## Excerpt to read
↓↓↓

I believe that those that oppose the Paso moratorium would also support his right to farm his land. If they don’t, they would be exhibiting hypocrisy.


I agree SLOthinker. All the “evidence” in this “story”against Gibson is anecdotal regarding water. The facts are, regarding Whale Rock Reservoir that it is at 59% capacity despite the drought, AND the water from the four allowed nearby wells is metered, which is not done too many places on private property in the ENTIRE county unless on a voluntary basis.


I would ask CalCoast to do their homework and point out ONE well in this county where, “It is also unclear whether the permit for the household well places any restrictions on the owner’s ability to pump water.” Wait, I’ll answer that: NO. But notice how those weasel words set up the uninformed to doubt what Gibson has the right to do?


As to the location of Whale Rock, “The Whale Rock Reservoir is a 40,662 acre foot reservoir created by the construction an earthen dam on Old Creek near the town of Cayucos. The dam was designed and constructed by the State Department of Water Resources beginning in October 1958 and completed in April 1961, to provide water to the City of San Luis Obispo, Cal Poly State University and California Men’s Colony. The Whale Rock Dam captures water from a 20.3 square mile watershed and water is delivered to the three agencies through 17.6 miles of 30-inch pipeline and two pumping stations.” Source.


So, Cal Coast is slamming Gibson for supporting water restrictions for a completely different area from where his ranch is. Actually, they could have just skipped the writing part and said, “We don’t support Gibson.” That is the very clear message here.


The issue here is sustainability of our water resources.


And just because you haven’t heard the same water situation at his ranch doesn’t mean it isn’t present, or certainly exhibiting signs of unsustainable water consumption.


How deep are his wells? When is the last time he drilled them? Is there a cone of depression in the water table under his orchards?


Well then, why don’t you find out before you condemn the man MaryMalone? Or are you criticizing Cal Coast News for not answering those questions in their article?


Another fresh delivery of red herrings from the LT Express.


His history of “sewer politics” is the cause for questioning his integrity.


I am not the cause for questioning his integrity.


Don’t blame the messenger…blame the source of the message.


The red herrings are alive and swimming freely in article above. These red herrings are delicious misinformation tidbits and I am catching a lot in the nets I’ve thrown out. However, before consumption through de-bunking, it is best to identify the species, which is what I have been doing here. Some of these commenters are another species of fish, pirahas.


You are just mis-identifying the source MaryMalone, it is not me. I am the one catching them. Put on your specs. Or rather, take off your blinders.

↑↑↑

## Record set
↓↓↓

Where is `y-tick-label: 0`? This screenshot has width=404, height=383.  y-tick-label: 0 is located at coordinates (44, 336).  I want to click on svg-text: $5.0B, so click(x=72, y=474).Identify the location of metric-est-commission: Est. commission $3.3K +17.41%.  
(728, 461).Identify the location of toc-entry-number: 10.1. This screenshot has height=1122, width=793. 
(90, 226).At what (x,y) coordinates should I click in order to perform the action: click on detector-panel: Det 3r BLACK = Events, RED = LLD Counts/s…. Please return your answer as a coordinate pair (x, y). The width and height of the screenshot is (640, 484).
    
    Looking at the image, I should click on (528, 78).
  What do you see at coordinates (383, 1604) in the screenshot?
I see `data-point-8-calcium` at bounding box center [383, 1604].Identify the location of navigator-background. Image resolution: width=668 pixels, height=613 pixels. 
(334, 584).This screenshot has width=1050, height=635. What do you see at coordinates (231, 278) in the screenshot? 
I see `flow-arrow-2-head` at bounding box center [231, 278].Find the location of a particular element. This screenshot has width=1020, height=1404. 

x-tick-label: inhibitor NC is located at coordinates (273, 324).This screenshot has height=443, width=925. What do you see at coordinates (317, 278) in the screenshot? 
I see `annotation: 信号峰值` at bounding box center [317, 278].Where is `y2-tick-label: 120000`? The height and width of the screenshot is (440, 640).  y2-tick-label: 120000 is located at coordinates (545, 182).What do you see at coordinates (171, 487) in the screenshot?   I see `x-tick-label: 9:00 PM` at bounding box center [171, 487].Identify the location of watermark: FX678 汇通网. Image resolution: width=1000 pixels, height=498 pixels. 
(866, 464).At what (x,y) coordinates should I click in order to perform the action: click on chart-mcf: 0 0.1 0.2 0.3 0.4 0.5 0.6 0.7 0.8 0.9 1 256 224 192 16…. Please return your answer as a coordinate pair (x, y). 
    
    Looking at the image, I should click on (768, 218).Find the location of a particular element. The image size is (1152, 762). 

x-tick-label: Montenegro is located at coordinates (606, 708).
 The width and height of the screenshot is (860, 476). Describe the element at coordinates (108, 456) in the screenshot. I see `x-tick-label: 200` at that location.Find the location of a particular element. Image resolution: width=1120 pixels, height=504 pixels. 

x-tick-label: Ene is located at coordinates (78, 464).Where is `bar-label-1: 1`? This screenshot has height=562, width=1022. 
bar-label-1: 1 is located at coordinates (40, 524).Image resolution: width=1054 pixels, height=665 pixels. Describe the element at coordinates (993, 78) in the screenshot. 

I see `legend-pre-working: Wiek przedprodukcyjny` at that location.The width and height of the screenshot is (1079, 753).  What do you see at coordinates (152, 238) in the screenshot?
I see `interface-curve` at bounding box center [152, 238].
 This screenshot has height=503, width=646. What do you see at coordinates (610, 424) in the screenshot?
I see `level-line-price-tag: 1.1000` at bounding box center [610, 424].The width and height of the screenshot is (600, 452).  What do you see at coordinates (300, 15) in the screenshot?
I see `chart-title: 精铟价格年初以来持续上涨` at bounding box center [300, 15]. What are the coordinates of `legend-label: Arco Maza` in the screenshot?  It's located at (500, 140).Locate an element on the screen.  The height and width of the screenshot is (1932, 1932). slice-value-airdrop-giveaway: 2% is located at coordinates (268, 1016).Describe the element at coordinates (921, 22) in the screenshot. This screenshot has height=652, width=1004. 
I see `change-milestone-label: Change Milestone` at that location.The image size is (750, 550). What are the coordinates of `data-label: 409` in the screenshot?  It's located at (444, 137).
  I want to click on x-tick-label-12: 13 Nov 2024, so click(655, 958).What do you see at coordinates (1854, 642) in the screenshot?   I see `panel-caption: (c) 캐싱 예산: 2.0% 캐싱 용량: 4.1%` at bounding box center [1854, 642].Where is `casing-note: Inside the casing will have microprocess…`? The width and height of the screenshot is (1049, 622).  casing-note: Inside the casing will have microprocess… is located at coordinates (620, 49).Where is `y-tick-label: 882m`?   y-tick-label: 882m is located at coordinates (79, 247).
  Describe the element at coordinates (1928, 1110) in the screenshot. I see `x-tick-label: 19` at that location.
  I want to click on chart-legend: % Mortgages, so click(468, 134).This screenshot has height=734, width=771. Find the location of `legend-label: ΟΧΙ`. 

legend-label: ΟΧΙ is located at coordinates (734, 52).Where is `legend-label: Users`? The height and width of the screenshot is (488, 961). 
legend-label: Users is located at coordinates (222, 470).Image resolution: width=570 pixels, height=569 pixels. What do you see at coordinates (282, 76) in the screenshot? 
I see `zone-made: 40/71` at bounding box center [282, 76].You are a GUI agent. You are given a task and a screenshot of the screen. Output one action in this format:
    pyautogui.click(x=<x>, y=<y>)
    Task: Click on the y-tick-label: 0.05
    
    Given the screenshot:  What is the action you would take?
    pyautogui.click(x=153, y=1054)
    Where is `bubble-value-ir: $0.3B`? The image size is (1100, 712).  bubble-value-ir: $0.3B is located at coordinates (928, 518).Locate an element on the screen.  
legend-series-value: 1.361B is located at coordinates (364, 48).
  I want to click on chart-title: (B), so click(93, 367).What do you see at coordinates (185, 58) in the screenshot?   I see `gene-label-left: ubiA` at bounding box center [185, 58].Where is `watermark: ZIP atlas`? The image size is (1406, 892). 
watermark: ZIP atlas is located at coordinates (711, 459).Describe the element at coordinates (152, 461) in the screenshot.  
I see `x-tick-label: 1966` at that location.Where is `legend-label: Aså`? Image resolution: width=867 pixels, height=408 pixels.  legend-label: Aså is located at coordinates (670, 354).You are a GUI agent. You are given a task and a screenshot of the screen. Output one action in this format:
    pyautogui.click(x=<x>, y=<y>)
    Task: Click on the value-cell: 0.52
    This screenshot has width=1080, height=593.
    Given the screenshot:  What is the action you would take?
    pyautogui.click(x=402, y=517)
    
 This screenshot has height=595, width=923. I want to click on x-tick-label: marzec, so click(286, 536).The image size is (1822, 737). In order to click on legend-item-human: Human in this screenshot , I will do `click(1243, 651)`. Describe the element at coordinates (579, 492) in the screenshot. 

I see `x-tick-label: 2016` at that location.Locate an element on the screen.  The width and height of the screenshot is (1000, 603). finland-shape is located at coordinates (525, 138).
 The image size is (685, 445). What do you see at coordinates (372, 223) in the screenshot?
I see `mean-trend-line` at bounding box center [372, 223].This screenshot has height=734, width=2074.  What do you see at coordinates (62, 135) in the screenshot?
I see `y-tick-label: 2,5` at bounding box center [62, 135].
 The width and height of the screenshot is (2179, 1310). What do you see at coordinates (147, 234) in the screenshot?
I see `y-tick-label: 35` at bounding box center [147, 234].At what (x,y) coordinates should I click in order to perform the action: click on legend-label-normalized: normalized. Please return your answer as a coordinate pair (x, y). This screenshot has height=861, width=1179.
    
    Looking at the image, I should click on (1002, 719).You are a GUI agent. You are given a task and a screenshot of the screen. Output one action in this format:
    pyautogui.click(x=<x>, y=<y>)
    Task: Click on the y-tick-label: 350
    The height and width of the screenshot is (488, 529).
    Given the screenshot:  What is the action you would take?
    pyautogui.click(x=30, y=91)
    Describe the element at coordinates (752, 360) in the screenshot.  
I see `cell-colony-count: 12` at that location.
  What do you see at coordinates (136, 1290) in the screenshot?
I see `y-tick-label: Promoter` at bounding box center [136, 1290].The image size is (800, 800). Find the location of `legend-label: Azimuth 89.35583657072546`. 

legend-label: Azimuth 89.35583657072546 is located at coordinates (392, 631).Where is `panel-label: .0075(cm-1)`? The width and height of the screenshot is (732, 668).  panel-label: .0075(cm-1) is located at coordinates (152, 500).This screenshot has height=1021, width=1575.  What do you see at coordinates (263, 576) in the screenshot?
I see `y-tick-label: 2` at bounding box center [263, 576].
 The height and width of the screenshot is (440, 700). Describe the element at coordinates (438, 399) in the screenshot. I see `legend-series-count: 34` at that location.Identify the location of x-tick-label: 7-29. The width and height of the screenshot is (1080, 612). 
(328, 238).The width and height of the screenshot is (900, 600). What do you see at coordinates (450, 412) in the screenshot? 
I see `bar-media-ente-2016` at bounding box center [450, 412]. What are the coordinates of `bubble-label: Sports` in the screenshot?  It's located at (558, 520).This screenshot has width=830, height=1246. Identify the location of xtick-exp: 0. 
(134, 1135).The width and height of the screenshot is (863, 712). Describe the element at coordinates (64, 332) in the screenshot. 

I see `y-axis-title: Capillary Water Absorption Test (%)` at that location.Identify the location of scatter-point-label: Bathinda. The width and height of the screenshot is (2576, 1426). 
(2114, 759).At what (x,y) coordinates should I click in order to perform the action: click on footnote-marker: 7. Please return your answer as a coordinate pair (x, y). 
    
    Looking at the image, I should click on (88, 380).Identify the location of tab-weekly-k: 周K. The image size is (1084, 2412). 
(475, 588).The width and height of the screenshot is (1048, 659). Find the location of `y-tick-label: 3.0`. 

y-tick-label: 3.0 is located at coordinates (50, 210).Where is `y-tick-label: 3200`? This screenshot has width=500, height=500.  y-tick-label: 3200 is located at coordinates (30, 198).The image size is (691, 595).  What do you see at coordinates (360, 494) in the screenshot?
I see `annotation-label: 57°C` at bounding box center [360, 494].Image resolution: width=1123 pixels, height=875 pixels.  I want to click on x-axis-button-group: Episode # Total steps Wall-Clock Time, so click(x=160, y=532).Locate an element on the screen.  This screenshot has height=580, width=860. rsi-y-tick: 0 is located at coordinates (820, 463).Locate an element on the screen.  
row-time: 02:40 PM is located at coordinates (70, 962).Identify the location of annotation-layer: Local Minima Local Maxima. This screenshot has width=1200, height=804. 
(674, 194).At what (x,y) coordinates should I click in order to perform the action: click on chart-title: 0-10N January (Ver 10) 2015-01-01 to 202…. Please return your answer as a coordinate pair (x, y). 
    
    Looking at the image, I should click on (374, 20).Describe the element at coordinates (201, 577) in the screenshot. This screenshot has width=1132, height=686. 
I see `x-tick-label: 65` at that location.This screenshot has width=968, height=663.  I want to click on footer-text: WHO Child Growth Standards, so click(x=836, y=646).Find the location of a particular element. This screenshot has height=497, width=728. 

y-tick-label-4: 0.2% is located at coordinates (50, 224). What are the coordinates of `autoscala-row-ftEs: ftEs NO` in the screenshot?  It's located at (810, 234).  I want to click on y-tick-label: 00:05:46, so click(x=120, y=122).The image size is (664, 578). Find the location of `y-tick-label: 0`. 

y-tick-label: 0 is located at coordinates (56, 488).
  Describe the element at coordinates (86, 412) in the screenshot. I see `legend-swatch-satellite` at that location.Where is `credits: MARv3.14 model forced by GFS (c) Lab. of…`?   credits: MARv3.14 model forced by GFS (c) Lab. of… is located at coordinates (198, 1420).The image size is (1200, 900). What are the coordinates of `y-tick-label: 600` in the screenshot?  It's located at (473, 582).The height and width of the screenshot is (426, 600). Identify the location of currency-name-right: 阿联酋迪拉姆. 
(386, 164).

↑↑↑

## What you will do
(1) In the comment thread about Gibson and water use, what reason does the quoted description give for building the Whale Rock dam? Answer in one to three sentences.
(2) From the comment thread about Gibson and water use, echo the passage starting with "I believe that" and going on through "a voluntary basis.".

## Results for each task
(1) The State Department of Water Resources designed and built the dam on Old Creek to provide water to the City of San Luis Obispo, Cal Poly State University and California Men's Colony. Those three agencies receive the water through 17.6 miles of 30-inch pipeline and two pumping stations.

(2)
I believe that those that oppose the Paso moratorium would also support his right to farm his land. If they don’t, they would be exhibiting hypocrisy.


I agree SLOthinker. All the “evidence” in this “story”against Gibson is anecdotal regarding water. The facts are, regarding Whale Rock Reservoir that it is at 59% capacity despite the drought, AND the water from the four allowed nearby wells is metered, which is not done too many places on private property in the ENTIRE county unless on a voluntary basis.